**Task to carry out:**
Copy out the rows exactly, from the line with "Identify the location of default-button: デフォルト(U)." through the end of the rows, and leave the pictures out of your answer.
..............................
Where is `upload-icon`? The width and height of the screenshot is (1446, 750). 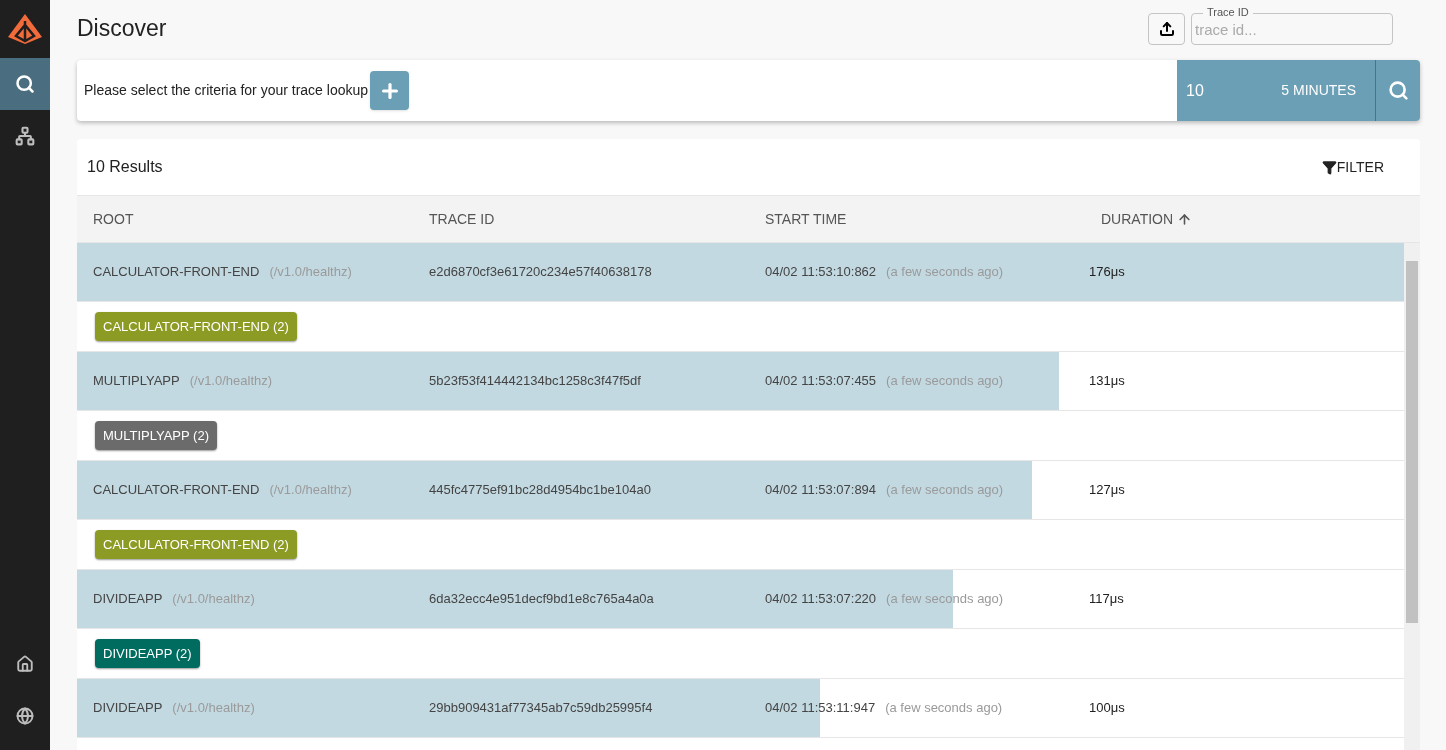 upload-icon is located at coordinates (1166, 29).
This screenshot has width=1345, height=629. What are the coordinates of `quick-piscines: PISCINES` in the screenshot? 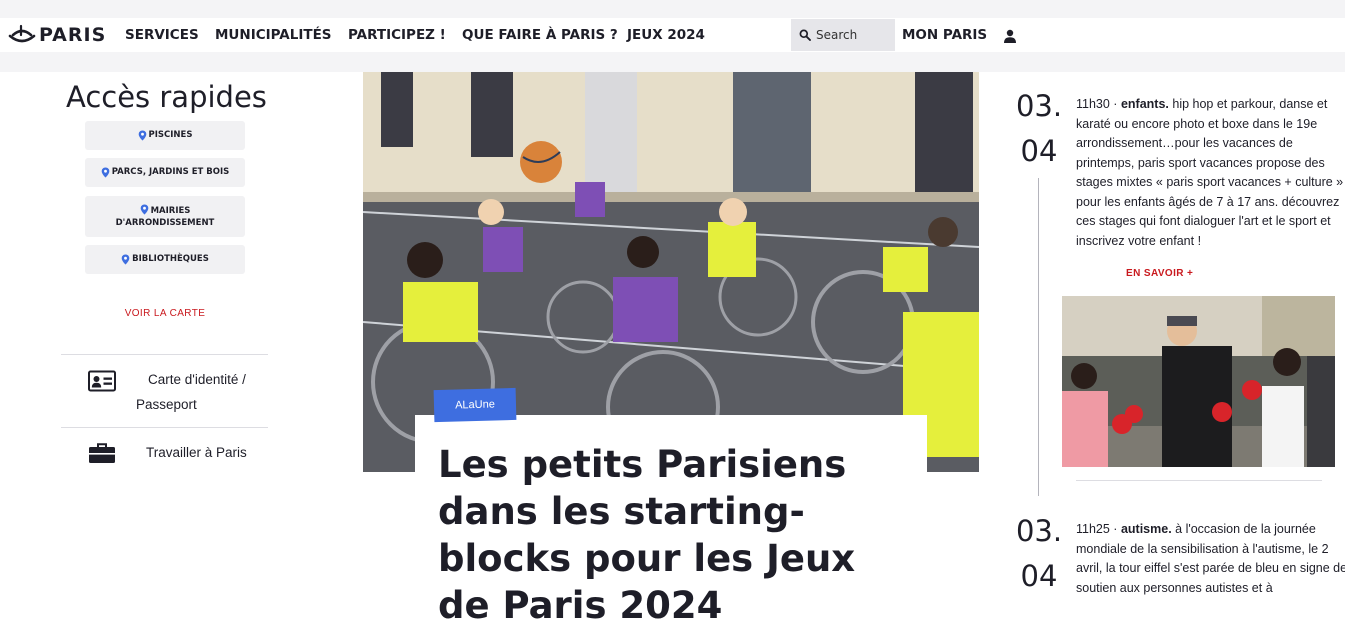 It's located at (165, 136).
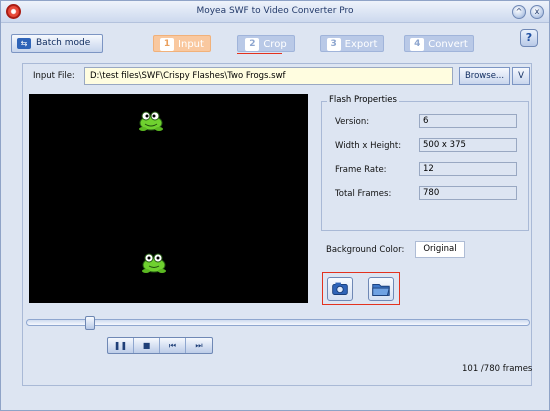 The width and height of the screenshot is (550, 411). Describe the element at coordinates (24, 44) in the screenshot. I see `batch-mode-icon: ⇆` at that location.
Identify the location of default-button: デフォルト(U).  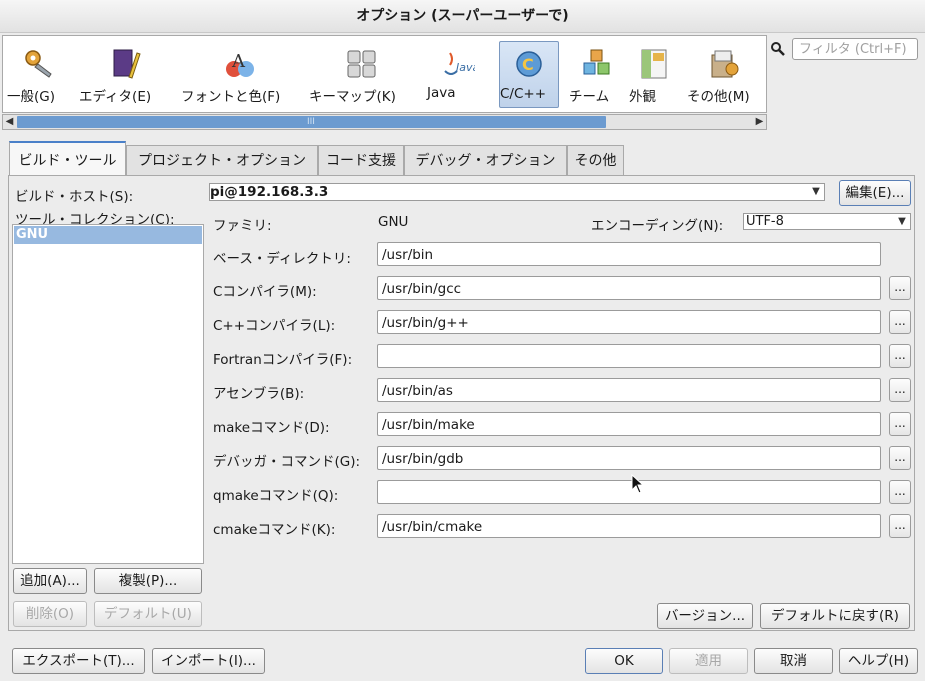
(148, 614).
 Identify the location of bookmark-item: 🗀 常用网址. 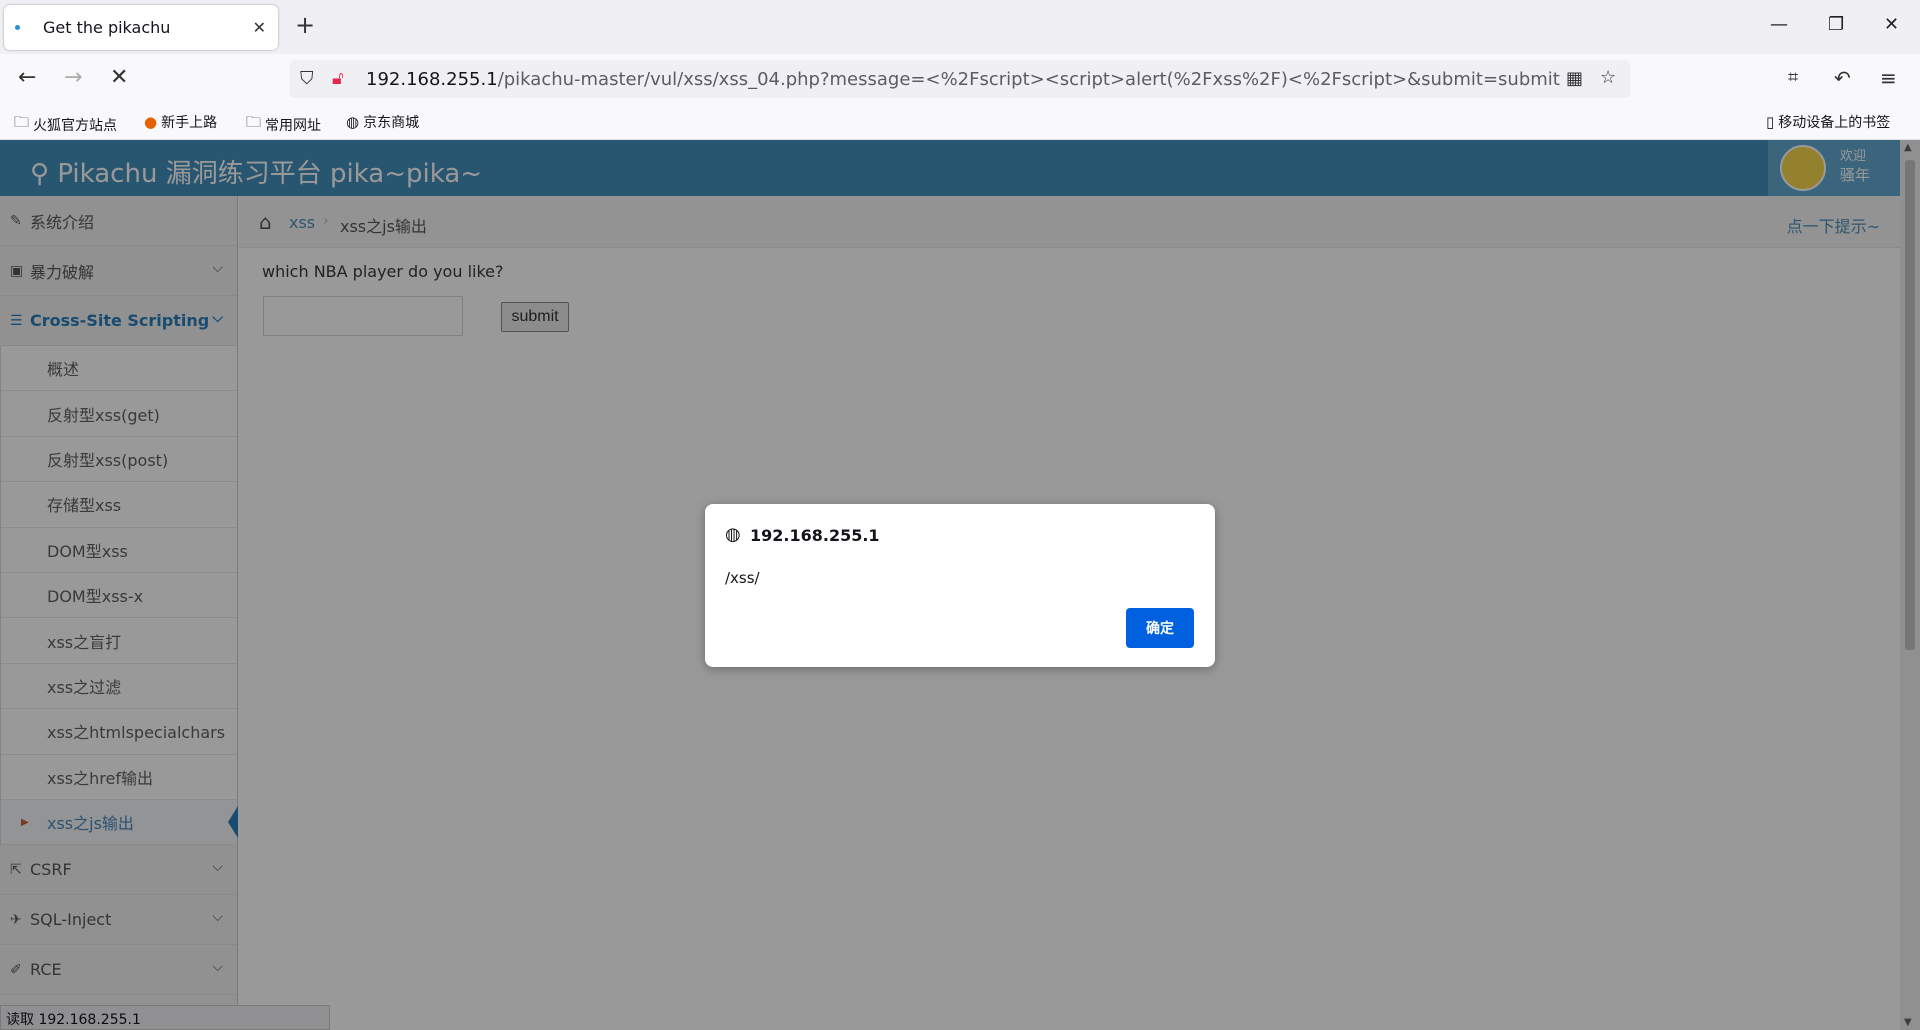
(284, 124).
..............................
**Solution:**
Identify the location of default-button: デフォルト(U).  
(148, 614).
 Identify the location of bookmark-item: 🗀 常用网址. 
(284, 124).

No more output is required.